Decidable Equality

Decidability

In mathematics there are undecidable problems, problems for which it is proved to be impossible to construct an algorithm that always leads to a correct yes-or-no answer, for more about this lookup 'halting problem' and Gödel's incompleteness theorem.

This is reflected in our use of types, rather than Boolean values, to represent propositions. That is, we may not know at runtime whether a constructor for a given type exists.

However the propositions we work with tend to be decidable. A property is decidable if you can always say whether the property holds for some specific values and in these case we need a way to test if a proposition is true, that is, we want to know (at runtime) whether a given type be constructed?

In these cases we use the type 'Dec' (for decidability) which is defined in: Idris-dev/libs/prelude/Prelude/Basics.idr. This is like 'Boolean' in that it only has two possible values ('Yes' and 'No' instead of 'True' and 'False') and, in addition, it also has a proof of why it is true or not.

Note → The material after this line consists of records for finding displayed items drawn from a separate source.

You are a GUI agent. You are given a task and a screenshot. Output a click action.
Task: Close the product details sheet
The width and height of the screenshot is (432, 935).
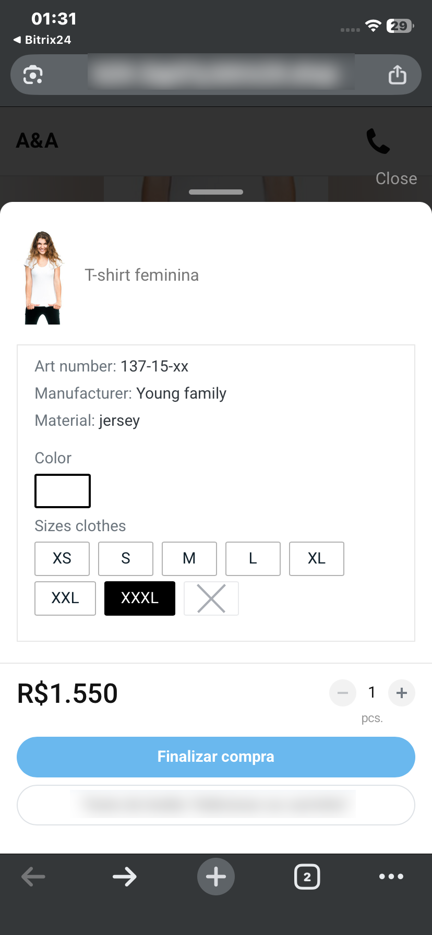point(396,178)
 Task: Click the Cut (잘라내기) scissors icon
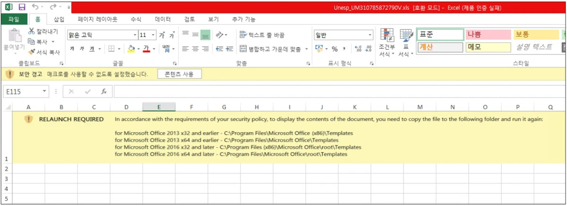[32, 31]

Using Dec you can compute at runtime whether a property is guaranteed to hold or guaranteed not to hold. It is defined in Prelude.Basics like this:

||| Decidability. A decidable property either holds or is a contradiction.
     data Dec : Type -> Type where
 ||| The case where the property holds
     ||| @ prf the proof
     Yes : (prf : prop) -> Dec prop
 ||| The case where the property holding would be a contradiction
     ||| @ contra a demonstration that prop would be a contradiction
     No : (contra : prop -> Void) -> Dec prop

Examples

Idris> Dec (1=1)
     Dec (1 = 1) : Type
Idris> Dec (1=2)
     Dec (1 = 2) : Type
Idris> Yes (1=1)
     Yes (1 = 1) : Dec Type
Idris> Yes (1=2)
     Yes (1 = 2) : Dec Type
Idris> No (1=1)
(input):1:1-8:When checking argument contra to constructor Prelude.Basics.No:
        Type mismatch between
                Type (Type of x = y)
        and
                prop -> Void (Expected type)

Idris> No (1=2)
(input):1:1-8:When checking argument contra to constructor Prelude.Basics.No:
        Type mismatch between
                Type (Type of x = y)
        and
                prop -> Void (Expected type)

Exists Quantifier

This equality: (S n) = 2 is only true for n=1. This can be written:

(n : Nat) -> Dec (n = 1) -> Dec (S n = 2)

Decidable Equality

DecEq is defined in: Idris-dev/libs/prelude/Decidable/Equality.idr

definition:

||| Decision procedures for propositional equality
interface DecEq t where
  ||| Decide whether two elements of `t`
  ||| are propositionally equal
  total decEq : (x1 : t) -> (x2 : t) -> Dec (x1 = x2)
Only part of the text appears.